Pooping in the Backcountry
If you poop in the woods, will anyone be able to find it? Far too often, the answer is yes. Too many people are irresponsible and leave their waste under rocks, in shallow uncovered holes, or worse, right in a campsite. Don’t be that person. Learn the proper methods for dealing with human waste.
In most areas of the Pacific Northwest, you should bury your waste by digging a cathole at least 200 feet away (about 70 steps) from any water source, including seasonal watersheds such as sandy washes. It is also ideal if it is at least 200 feet away from your campsite. As a general rule of thumb, catholes should be dug progressively farther away from camp the longer you are staying at a site or the more people that you have at that site.
To dig and use a proper cathole:
- Look for a spot that has loose, organic soil and, if possible, some sunlight. Both will help to speed up the decomposition process.
- Remove the top layer of duff above the soil and set aside.
- Using a camp trowel can make digging a lot easier, but some people use sticks, rocks, or even trekking poles.
- Dig a hole at least 4 inches wide and 6-8 inches deep.
- Squat over the hole and do your business.
- Consider using a bidet to spray water for extra cleaning and reducing the amount of toilet paper needed.

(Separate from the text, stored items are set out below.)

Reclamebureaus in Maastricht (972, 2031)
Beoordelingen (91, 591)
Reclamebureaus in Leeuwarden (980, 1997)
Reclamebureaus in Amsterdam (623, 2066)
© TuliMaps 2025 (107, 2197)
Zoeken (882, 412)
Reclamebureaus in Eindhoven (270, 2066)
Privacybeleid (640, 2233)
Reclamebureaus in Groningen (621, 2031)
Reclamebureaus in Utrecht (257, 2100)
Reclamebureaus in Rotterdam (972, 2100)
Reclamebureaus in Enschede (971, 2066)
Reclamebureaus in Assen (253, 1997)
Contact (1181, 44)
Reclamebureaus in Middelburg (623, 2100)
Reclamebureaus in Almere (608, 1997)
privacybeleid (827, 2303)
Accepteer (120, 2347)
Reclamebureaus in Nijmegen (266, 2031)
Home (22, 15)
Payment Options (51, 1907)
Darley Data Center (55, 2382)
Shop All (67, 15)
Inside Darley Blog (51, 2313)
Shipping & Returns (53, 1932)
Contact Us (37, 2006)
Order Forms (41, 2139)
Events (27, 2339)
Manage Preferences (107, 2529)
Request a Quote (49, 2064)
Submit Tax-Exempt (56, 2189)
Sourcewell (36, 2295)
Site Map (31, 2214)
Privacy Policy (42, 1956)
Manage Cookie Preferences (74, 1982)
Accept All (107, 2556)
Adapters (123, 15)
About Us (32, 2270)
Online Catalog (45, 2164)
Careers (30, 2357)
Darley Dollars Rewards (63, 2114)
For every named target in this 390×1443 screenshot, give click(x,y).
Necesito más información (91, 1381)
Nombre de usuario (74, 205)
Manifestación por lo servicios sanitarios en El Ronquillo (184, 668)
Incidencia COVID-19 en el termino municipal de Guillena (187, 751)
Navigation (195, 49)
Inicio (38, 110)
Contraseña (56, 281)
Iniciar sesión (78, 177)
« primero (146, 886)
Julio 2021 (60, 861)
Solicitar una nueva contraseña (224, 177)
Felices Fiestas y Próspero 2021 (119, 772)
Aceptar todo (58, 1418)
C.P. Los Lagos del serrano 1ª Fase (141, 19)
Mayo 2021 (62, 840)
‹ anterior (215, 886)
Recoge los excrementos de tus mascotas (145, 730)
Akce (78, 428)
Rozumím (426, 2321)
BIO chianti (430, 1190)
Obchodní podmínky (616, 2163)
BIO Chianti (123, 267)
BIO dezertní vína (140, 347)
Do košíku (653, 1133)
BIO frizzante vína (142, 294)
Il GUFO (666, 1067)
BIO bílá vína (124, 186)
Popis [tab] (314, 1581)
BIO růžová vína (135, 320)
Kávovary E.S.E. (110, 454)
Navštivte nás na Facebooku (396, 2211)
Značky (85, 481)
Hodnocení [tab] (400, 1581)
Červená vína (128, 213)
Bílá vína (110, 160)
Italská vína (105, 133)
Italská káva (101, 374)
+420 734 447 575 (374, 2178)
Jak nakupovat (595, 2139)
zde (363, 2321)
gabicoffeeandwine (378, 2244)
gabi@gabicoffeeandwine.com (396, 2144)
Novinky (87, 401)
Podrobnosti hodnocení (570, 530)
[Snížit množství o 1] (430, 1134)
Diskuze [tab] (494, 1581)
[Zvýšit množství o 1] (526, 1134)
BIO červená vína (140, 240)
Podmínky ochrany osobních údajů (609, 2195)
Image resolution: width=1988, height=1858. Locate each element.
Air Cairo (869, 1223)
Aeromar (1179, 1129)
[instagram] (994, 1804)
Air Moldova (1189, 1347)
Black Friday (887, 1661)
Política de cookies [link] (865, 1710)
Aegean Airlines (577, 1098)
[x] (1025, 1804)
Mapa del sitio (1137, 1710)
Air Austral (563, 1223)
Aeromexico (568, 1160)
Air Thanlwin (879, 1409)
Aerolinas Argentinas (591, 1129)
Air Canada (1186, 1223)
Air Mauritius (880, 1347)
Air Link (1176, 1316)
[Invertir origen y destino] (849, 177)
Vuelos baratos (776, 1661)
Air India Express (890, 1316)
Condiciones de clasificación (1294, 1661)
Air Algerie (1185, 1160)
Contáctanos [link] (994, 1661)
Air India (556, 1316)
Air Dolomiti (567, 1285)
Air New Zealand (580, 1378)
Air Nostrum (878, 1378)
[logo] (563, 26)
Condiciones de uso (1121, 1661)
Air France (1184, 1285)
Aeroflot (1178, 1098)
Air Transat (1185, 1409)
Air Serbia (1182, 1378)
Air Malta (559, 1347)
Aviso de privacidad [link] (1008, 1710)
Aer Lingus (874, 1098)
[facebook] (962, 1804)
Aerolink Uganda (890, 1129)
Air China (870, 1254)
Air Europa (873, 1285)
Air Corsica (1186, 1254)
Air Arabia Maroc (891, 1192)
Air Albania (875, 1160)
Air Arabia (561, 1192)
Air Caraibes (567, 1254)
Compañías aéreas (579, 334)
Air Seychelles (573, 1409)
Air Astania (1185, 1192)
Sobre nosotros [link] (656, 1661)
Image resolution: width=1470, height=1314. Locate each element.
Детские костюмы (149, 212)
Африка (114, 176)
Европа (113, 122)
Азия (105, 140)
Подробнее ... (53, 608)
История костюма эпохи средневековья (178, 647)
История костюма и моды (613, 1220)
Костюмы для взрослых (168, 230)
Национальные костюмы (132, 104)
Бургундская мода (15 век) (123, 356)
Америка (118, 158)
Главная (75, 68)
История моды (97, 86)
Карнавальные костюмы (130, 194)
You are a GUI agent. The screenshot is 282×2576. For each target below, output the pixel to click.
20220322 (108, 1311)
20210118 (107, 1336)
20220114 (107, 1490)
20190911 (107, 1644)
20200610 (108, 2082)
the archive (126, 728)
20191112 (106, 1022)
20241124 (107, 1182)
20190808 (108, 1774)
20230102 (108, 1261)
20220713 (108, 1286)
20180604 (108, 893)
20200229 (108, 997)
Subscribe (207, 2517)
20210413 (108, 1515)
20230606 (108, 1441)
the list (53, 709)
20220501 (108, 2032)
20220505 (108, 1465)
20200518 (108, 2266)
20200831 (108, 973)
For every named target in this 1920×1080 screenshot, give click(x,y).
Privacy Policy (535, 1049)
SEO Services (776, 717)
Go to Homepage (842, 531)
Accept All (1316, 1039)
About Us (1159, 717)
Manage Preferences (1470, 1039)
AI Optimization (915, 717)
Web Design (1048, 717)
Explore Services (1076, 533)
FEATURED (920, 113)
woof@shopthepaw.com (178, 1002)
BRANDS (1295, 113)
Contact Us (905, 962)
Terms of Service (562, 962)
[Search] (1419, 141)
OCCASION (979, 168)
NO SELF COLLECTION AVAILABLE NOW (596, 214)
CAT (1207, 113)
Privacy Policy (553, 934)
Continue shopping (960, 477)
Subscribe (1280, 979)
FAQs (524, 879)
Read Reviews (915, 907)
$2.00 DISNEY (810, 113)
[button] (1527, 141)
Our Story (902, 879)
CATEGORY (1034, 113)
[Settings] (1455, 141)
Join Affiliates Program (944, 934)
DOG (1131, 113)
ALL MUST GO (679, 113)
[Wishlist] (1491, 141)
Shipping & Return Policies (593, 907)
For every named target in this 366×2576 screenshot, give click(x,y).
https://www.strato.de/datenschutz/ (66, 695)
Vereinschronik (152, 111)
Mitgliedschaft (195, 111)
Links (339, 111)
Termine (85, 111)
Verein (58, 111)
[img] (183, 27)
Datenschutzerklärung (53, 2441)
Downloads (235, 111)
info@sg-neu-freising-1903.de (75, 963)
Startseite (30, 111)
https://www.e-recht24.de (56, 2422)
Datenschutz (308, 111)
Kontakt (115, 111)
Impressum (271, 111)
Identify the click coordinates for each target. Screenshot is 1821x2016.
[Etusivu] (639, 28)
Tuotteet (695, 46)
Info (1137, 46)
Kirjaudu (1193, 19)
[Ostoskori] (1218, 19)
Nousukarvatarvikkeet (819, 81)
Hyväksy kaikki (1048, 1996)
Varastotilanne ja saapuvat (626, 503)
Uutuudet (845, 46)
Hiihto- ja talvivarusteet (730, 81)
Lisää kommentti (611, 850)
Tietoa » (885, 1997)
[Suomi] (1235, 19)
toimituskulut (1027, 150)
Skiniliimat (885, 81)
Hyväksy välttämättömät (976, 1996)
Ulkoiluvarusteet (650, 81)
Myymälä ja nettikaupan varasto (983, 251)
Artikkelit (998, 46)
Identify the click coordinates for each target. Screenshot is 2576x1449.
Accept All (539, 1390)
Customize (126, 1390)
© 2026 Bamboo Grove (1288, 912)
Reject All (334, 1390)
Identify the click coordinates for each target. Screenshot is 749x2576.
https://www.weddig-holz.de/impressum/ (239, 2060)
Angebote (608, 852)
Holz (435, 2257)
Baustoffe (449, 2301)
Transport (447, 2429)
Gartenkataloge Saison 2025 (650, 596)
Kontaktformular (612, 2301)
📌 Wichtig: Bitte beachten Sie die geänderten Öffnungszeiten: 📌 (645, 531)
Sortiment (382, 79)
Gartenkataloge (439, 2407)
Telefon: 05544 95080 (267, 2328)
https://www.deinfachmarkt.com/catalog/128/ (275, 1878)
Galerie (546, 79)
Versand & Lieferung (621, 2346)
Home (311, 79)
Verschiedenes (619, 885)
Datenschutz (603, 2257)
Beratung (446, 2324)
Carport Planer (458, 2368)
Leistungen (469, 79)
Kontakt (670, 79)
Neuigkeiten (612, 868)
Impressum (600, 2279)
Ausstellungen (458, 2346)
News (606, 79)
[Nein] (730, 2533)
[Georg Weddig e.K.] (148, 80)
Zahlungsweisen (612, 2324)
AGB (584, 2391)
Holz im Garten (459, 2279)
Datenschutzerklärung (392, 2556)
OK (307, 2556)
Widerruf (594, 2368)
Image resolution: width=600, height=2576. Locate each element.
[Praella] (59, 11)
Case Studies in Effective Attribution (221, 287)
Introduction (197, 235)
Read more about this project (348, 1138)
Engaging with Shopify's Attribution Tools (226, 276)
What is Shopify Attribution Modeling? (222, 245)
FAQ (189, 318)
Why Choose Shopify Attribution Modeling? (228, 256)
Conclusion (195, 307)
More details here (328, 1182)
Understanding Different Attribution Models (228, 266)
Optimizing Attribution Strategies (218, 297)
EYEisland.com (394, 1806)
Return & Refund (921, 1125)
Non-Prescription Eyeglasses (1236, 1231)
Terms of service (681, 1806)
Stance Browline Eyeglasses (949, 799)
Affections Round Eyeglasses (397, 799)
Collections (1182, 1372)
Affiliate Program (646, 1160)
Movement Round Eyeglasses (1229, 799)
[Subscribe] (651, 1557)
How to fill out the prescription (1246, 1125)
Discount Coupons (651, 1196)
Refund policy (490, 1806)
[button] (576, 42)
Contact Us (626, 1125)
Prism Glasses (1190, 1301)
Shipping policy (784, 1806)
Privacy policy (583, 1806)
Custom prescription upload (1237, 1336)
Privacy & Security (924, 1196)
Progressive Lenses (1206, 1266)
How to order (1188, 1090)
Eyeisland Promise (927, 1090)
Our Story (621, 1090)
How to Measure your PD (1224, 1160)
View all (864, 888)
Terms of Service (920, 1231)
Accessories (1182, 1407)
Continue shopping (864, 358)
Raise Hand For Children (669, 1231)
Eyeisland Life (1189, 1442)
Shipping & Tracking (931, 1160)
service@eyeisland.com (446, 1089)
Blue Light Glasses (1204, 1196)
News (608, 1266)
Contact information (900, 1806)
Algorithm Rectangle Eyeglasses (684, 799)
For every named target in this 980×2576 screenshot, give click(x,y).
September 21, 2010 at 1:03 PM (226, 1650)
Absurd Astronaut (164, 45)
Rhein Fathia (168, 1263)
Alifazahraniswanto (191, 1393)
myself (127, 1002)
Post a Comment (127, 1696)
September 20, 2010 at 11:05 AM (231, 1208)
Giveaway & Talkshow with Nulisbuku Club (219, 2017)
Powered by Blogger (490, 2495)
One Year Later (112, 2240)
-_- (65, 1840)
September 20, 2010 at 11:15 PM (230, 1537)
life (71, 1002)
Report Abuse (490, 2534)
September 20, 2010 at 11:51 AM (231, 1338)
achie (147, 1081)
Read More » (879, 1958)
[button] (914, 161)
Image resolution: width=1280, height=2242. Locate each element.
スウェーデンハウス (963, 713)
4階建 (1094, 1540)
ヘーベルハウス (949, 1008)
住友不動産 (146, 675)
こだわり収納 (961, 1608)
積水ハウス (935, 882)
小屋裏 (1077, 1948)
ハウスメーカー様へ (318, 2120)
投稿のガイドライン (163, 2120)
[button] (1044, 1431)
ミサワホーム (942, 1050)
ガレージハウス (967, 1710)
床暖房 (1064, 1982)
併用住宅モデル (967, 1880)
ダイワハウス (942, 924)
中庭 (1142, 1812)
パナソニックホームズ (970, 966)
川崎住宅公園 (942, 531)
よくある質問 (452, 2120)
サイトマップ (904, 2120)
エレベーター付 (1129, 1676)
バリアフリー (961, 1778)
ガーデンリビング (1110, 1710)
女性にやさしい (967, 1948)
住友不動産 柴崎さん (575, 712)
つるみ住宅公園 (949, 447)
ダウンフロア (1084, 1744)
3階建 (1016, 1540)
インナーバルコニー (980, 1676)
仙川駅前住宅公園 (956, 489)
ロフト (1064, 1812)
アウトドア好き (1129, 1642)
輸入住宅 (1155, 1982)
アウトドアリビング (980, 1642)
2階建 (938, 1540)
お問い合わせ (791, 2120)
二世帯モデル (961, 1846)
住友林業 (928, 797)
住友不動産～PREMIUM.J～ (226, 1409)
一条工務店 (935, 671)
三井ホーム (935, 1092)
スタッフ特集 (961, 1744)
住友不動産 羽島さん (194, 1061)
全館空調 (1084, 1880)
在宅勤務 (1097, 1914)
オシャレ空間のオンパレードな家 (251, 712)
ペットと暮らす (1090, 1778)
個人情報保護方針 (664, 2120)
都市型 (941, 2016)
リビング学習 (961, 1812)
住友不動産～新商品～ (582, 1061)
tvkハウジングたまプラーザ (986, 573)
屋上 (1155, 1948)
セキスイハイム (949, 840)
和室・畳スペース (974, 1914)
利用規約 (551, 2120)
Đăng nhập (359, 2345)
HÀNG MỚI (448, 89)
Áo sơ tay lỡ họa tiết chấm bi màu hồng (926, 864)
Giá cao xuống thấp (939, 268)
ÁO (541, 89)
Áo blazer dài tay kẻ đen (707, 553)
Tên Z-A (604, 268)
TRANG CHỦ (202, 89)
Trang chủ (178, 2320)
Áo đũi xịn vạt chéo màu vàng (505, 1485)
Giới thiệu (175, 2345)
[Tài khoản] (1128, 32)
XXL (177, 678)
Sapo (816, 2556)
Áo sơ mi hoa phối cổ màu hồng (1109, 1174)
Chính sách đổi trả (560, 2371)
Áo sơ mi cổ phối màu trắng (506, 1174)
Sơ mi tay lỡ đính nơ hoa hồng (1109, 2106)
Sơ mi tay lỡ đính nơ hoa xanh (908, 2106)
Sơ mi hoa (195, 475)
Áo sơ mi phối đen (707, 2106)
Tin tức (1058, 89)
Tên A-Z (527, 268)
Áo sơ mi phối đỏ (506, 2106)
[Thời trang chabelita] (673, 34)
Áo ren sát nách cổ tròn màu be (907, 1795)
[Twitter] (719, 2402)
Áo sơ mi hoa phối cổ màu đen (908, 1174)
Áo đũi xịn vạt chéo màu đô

- Wipe with toilet paper, wipes, or natural materials (make sure to pack out all toilet paper and/or wipes).
- Cover the hole using the soil you dug out. Tamp it down, then replace the duff layer, placing a small branch or two over the spot to discourage critters from digging it up.
- Clean your hands with sanitizer.
Packing out toilet paper
While you can bury toilet paper in a cathole, it’s better for natural ecosystems if you pack out toilet paper. Bathroom tissue will decompose eventually but in most environments it will take at least five months. In more arid environments it could be months longer. To pack out toilet paper, use double layers of plastic bags or use odor-proof bags. To disguise the contents, use a solid color doggie bag to hold the toilet paper and place that inside another plastic bag.
Use a bidet
There’s nothing like a blast of water to make you feel clean and refreshed! Bidets have been used in homes for a long time, but traveling bidets are easy to take on trips. A traveling bidet is simply a container with a spray head that’s filled with water. Just place it in position and squeeze to spray after using the bathroom. You may not even have a need for toilet paper after using a bidet. Just keep in mind that you will need an ample source of water for filling the container.
Like toilet paper, feminine hygiene products should be carried out, never buried or burned. Some women prefer to use a menstrual cup to eliminate the amount of waste that must be packed out since you can dig a cathole to bury the waste in.
Some areas, especially those with heavy use, have backcountry toilets located near campsites. It is always best for the surrounding ecosystem to use these privies when they are available. Please remember that others on the trail make use of the same facility. If you make a mess, clean it up. Always close the door or lid if there is one, as it will help keep flies and other critters out. And pack out your toilet paper. Someone has to haul the human waste out of these outhouses, either by helicopter or mule, and you will be doing them a favor by reducing the refuse thrown into them.
Packing out human waste
In heavy-use, sensitive or high elevation areas, you may be required to pack out solid human waste. Don’t worry, there are products made to assist with this task! Toilet waste kits available for purchase often contain additives such as odor neutralizers and gels for absorbing liquids, and some include toilet paper and hand sanitizers. You can also make your own at home with re-sealable plastic bags (odor proof bags would be a good choice here!) and kitty litter. Whether purchased or homemade, the concept is simple. Do your business in the bag and pack it out.